There are several limitations to this study. The trial was completed over an 8-year period, during which time there were advances in techniques and clinical practices. Study enrollment was also completed before the introduction of the new stent retrievers.7,8
Baseline-imaging prediction maps came from a single time point, and therefore the neuroimaging pattern may have changed by the time of recanalization in patients undergoing embolectomy. In addition, the time to groin puncture was more than 6 hours after the onset of symptoms, which is longer than in many previous trials of endovascular surgery.5,7,8,10,22
In our study, we used automated image-analysis software, allowing for the onsite identification of penumbral-pattern status in real time, which allowed the patients to be stratified according to pattern. However, real-time analysis was only modestly successful. An additional limitation, inherent to all studies of acute stroke, is that follow-up imaging was not available for all patients.

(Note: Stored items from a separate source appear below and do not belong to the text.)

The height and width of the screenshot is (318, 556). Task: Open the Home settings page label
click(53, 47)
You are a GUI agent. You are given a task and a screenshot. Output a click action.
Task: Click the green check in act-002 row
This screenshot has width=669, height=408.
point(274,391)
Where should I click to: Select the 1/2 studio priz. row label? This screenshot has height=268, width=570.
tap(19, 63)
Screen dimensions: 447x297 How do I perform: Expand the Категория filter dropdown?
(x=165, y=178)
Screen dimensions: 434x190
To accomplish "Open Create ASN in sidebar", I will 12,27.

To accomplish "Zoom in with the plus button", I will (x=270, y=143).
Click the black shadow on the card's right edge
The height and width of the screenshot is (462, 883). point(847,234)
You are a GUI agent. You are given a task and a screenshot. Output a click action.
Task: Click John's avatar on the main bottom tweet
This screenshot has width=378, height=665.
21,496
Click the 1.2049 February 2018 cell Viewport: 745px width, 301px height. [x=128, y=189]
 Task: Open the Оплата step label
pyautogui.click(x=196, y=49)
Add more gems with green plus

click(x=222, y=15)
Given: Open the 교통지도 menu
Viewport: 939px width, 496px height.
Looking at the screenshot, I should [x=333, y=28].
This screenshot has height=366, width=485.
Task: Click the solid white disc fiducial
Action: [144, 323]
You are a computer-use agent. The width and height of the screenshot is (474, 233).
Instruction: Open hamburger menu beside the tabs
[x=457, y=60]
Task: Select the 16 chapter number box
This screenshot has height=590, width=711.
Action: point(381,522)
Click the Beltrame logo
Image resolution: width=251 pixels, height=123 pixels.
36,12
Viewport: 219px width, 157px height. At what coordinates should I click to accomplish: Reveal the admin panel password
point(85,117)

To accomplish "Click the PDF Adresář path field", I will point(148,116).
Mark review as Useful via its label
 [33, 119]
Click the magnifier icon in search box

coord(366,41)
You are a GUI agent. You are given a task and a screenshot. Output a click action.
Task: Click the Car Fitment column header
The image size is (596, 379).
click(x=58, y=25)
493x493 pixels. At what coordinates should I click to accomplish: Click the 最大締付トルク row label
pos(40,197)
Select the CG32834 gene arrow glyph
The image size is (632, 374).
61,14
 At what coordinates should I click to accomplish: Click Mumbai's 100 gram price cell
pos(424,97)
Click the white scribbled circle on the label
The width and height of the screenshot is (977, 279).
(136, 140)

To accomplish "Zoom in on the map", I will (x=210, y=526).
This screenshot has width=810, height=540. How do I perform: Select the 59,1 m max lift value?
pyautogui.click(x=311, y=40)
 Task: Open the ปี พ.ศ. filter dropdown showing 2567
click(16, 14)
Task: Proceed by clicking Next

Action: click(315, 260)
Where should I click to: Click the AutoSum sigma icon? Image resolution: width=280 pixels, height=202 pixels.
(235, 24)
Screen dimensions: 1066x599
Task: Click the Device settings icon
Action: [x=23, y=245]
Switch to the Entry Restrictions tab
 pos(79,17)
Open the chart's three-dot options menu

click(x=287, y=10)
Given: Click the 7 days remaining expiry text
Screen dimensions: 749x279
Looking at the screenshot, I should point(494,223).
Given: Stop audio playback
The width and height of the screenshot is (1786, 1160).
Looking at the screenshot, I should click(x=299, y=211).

There are several important aspects of our study that may help guide the design of future trials. Despite FDA clearance of embolectomy devices and the relative lack of equipoise in the stroke community regarding the putative benefits on clinical outcomes of embolectomy versus standard medical care, we were able to complete a randomized clinical trial of embolectomy versus standard medical care, showing that true controlled trials of embolectomy are achievable (though arduous) for acute ischemic stroke. Our study also showed the feasibility and importance of performing trials that directly test the full spectrum of the imaging-selection hypothesis by enrolling patients with both favorable penumbral patterns and nonpenumbral patterns, rather than excluding patients with nonpenumbral patterns a priori.
In conclusion, our study did not show a treatment benefit in patients with a favorable penumbral pattern or an overall benefit from mechanical embolectomy versus standard medical care. Further randomized clinical trials that use new-generation devices are needed to test both the imaging-selection hypothesis and the clinical efficacy of mechanical embolectomy for the treatment of acute ischemic stroke. Our findings do not support the efficacy of using CT or MRI to select patients for acute stroke treatment or the efficacy of mechanical embolectomy with first-generation devices.